- **Task item**:
Would you set down every line of the data below exactly as it reads?

Segment Start: Given records

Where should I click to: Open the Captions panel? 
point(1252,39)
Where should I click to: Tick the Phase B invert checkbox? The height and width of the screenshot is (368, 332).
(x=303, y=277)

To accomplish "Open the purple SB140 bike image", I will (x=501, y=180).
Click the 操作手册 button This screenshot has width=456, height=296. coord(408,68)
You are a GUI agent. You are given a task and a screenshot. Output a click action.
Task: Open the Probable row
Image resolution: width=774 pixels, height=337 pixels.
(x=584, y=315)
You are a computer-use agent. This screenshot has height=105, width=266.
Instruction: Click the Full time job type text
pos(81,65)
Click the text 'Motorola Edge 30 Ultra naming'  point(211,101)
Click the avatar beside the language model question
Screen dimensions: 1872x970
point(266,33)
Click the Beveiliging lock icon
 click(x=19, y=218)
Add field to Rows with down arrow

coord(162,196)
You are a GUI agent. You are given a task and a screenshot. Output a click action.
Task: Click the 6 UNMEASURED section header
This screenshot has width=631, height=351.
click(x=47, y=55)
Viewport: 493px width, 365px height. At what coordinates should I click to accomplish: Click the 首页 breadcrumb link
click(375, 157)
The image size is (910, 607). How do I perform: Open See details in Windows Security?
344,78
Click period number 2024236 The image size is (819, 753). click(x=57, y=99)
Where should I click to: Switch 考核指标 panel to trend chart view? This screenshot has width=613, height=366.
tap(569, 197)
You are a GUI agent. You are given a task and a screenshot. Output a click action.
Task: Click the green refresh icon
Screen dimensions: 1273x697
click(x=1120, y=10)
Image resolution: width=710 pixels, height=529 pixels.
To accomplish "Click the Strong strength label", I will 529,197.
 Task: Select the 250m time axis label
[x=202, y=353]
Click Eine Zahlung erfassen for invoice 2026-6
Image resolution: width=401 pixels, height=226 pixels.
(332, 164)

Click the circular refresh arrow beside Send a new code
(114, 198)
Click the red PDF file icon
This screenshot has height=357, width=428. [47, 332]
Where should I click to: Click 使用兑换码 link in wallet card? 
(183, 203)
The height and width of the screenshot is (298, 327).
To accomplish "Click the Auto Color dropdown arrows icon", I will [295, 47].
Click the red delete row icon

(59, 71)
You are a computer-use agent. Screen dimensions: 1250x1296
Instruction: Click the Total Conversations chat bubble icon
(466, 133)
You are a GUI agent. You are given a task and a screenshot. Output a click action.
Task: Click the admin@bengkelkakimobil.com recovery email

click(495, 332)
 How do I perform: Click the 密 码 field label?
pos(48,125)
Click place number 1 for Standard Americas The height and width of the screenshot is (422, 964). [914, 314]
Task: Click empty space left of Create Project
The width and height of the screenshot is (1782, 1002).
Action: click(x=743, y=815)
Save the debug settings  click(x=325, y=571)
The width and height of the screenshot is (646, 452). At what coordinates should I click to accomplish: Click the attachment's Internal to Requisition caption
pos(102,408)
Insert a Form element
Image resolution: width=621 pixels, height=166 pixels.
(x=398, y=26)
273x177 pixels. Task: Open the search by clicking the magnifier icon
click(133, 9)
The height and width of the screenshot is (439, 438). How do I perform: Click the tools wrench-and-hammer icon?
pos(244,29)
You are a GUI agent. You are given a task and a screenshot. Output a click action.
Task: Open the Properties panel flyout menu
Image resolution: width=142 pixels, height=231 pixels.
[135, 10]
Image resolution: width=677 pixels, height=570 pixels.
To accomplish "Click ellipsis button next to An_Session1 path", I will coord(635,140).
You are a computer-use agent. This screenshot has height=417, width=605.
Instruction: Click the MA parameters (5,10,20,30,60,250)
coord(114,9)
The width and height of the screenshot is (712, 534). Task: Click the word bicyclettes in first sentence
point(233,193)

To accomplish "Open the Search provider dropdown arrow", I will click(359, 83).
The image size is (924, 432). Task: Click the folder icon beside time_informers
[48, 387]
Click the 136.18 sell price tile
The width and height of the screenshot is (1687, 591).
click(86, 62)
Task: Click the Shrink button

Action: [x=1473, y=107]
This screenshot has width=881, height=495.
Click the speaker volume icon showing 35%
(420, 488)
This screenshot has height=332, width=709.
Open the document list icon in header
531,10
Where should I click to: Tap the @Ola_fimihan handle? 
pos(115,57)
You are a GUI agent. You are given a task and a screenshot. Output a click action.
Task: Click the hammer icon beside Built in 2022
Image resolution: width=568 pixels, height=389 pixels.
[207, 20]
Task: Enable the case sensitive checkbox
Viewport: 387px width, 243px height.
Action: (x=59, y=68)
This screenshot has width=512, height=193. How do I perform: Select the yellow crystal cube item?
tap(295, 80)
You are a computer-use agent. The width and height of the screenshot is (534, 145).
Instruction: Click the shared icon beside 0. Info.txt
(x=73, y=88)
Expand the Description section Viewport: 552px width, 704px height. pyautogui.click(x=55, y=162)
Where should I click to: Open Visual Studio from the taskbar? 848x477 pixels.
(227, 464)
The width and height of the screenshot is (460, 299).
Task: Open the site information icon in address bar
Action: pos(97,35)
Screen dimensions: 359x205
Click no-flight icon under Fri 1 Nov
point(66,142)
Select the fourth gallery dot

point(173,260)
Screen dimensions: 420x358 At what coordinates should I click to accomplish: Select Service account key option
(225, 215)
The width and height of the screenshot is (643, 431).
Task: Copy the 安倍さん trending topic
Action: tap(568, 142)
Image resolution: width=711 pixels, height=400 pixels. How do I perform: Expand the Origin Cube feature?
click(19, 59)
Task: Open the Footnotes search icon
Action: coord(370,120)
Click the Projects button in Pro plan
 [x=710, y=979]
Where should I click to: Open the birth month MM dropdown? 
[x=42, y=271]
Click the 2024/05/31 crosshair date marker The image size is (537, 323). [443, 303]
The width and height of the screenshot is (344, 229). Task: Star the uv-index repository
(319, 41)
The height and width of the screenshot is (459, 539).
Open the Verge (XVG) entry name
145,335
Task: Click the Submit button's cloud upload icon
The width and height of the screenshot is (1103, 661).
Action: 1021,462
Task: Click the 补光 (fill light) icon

Segment End: Given records

- **Output for this exercise**:
Where should I click to: Open the Captions panel? 
point(1252,39)
Where should I click to: Tick the Phase B invert checkbox? The height and width of the screenshot is (368, 332).
(x=303, y=277)

To accomplish "Open the purple SB140 bike image", I will (x=501, y=180).
Click the 操作手册 button This screenshot has width=456, height=296. coord(408,68)
You are a GUI agent. You are given a task and a screenshot. Output a click action.
Task: Open the Probable row
Image resolution: width=774 pixels, height=337 pixels.
(x=584, y=315)
You are a computer-use agent. This screenshot has height=105, width=266.
Instruction: Click the Full time job type text
pos(81,65)
Click the text 'Motorola Edge 30 Ultra naming'  point(211,101)
Click the avatar beside the language model question
Screen dimensions: 1872x970
point(266,33)
Click the Beveiliging lock icon
 click(x=19, y=218)
Add field to Rows with down arrow

coord(162,196)
You are a GUI agent. You are given a task and a screenshot. Output a click action.
Task: Click the 6 UNMEASURED section header
This screenshot has width=631, height=351.
click(x=47, y=55)
Viewport: 493px width, 365px height. At what coordinates should I click to accomplish: Click the 首页 breadcrumb link
click(375, 157)
The image size is (910, 607). How do I perform: Open See details in Windows Security?
344,78
Click period number 2024236 The image size is (819, 753). click(x=57, y=99)
Where should I click to: Switch 考核指标 panel to trend chart view? This screenshot has width=613, height=366.
tap(569, 197)
You are a GUI agent. You are given a task and a screenshot. Output a click action.
Task: Click the green refresh icon
Screen dimensions: 1273x697
click(x=1120, y=10)
Image resolution: width=710 pixels, height=529 pixels.
To accomplish "Click the Strong strength label", I will 529,197.
 Task: Select the 250m time axis label
[x=202, y=353]
Click Eine Zahlung erfassen for invoice 2026-6
Image resolution: width=401 pixels, height=226 pixels.
(332, 164)

Click the circular refresh arrow beside Send a new code
(114, 198)
Click the red PDF file icon
This screenshot has height=357, width=428. [47, 332]
Where should I click to: Click 使用兑换码 link in wallet card? 
(183, 203)
The height and width of the screenshot is (298, 327).
To accomplish "Click the Auto Color dropdown arrows icon", I will [295, 47].
Click the red delete row icon

(59, 71)
You are a computer-use agent. Screen dimensions: 1250x1296
Instruction: Click the Total Conversations chat bubble icon
(466, 133)
You are a GUI agent. You are given a task and a screenshot. Output a click action.
Task: Click the admin@bengkelkakimobil.com recovery email

click(495, 332)
 How do I perform: Click the 密 码 field label?
pos(48,125)
Click place number 1 for Standard Americas The height and width of the screenshot is (422, 964). [914, 314]
Task: Click empty space left of Create Project
The width and height of the screenshot is (1782, 1002).
Action: click(x=743, y=815)
Save the debug settings  click(x=325, y=571)
The width and height of the screenshot is (646, 452). At what coordinates should I click to accomplish: Click the attachment's Internal to Requisition caption
pos(102,408)
Insert a Form element
Image resolution: width=621 pixels, height=166 pixels.
(x=398, y=26)
273x177 pixels. Task: Open the search by clicking the magnifier icon
click(133, 9)
The height and width of the screenshot is (439, 438). How do I perform: Click the tools wrench-and-hammer icon?
pos(244,29)
You are a GUI agent. You are given a task and a screenshot. Output a click action.
Task: Open the Properties panel flyout menu
Image resolution: width=142 pixels, height=231 pixels.
[135, 10]
Image resolution: width=677 pixels, height=570 pixels.
To accomplish "Click ellipsis button next to An_Session1 path", I will coord(635,140).
You are a computer-use agent. This screenshot has height=417, width=605.
Instruction: Click the MA parameters (5,10,20,30,60,250)
coord(114,9)
The width and height of the screenshot is (712, 534). Task: Click the word bicyclettes in first sentence
point(233,193)

To accomplish "Open the Search provider dropdown arrow", I will click(359, 83).
The image size is (924, 432). Task: Click the folder icon beside time_informers
[48, 387]
Click the 136.18 sell price tile
The width and height of the screenshot is (1687, 591).
click(86, 62)
Task: Click the Shrink button

Action: [x=1473, y=107]
This screenshot has width=881, height=495.
Click the speaker volume icon showing 35%
(420, 488)
This screenshot has height=332, width=709.
Open the document list icon in header
531,10
Where should I click to: Tap the @Ola_fimihan handle? 
pos(115,57)
You are a GUI agent. You are given a task and a screenshot. Output a click action.
Task: Click the hammer icon beside Built in 2022
Image resolution: width=568 pixels, height=389 pixels.
[207, 20]
Task: Enable the case sensitive checkbox
Viewport: 387px width, 243px height.
Action: (x=59, y=68)
This screenshot has width=512, height=193. How do I perform: Select the yellow crystal cube item?
tap(295, 80)
You are a computer-use agent. The width and height of the screenshot is (534, 145).
Instruction: Click the shared icon beside 0. Info.txt
(x=73, y=88)
Expand the Description section Viewport: 552px width, 704px height. pyautogui.click(x=55, y=162)
Where should I click to: Open Visual Studio from the taskbar? 848x477 pixels.
(227, 464)
The width and height of the screenshot is (460, 299).
Task: Open the site information icon in address bar
Action: pos(97,35)
Screen dimensions: 359x205
Click no-flight icon under Fri 1 Nov
point(66,142)
Select the fourth gallery dot

point(173,260)
Screen dimensions: 420x358 At what coordinates should I click to accomplish: Select Service account key option
(225, 215)
The width and height of the screenshot is (643, 431).
Task: Copy the 安倍さん trending topic
Action: tap(568, 142)
Image resolution: width=711 pixels, height=400 pixels. How do I perform: Expand the Origin Cube feature?
click(19, 59)
Task: Open the Footnotes search icon
Action: coord(370,120)
Click the Projects button in Pro plan
 [x=710, y=979]
Where should I click to: Open the birth month MM dropdown? 
[x=42, y=271]
Click the 2024/05/31 crosshair date marker The image size is (537, 323). [443, 303]
The width and height of the screenshot is (344, 229). Task: Star the uv-index repository
(319, 41)
The height and width of the screenshot is (459, 539).
Open the Verge (XVG) entry name
145,335
Task: Click the Submit button's cloud upload icon
The width and height of the screenshot is (1103, 661).
Action: 1021,462
Task: Click the 补光 (fill light) icon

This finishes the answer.